All six of you at me! That other man will get away while.—
Now please take some of those revolvers out of my face—do,
if you please! Every time one of them clicks, my liver comes
up into my throat! If you have a mother—any of you—or if
any of you have ever had a mother—or a—grandmother—or
a—”

“Cheese it! Will you give up your money, or have we
got to—. There-there—none of that! Put up your hands!

“Gentlemen—I know you are gentlemen by your—”

“Silence! If you want to be facetious, young man, there
are times and places more fitting. This is a serious business.”
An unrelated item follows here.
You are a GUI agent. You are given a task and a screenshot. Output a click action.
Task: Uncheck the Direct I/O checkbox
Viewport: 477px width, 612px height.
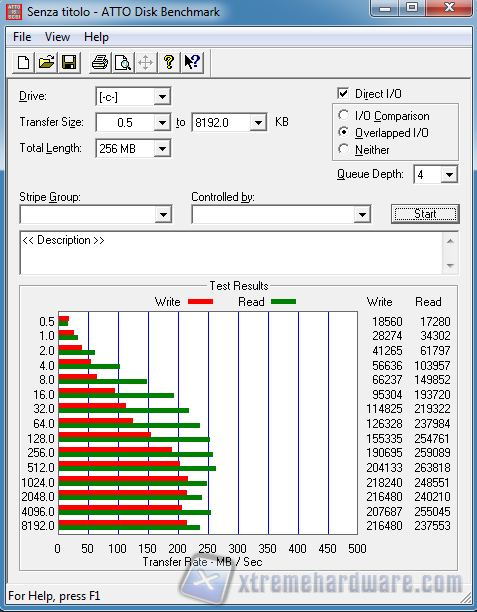point(343,94)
“You prick the marrow of my opinion. The funerals I
have attended in my time were comedies compared to it.
Now I think—”

“Curse your palaver! Your money!—your money!—
your money! Hold!—put up your hands!”

“Gentlemen, listen to reason. You see how I am situated
—now don't put those pistols so close—I smell the powder.
You see how I am situated. If I had four hands—so that I
could hold up two and—”

“Throttle him! Gag him! Kill him!”

“Gentlemen, don't! Nobody's watching the other fellow.
Why don't some of you—. Ouch! Take it away, please!
Gentlemen, you see that I've got to hold up my hands; and
so I can't take out my money—but if you'll be so kind as to
take it out for me, I will do as much for you some—”

“Search him Beauregard—and stop his jaw with a bullet,
quick, if he wags it again. Help Beauregard, Stonewall.”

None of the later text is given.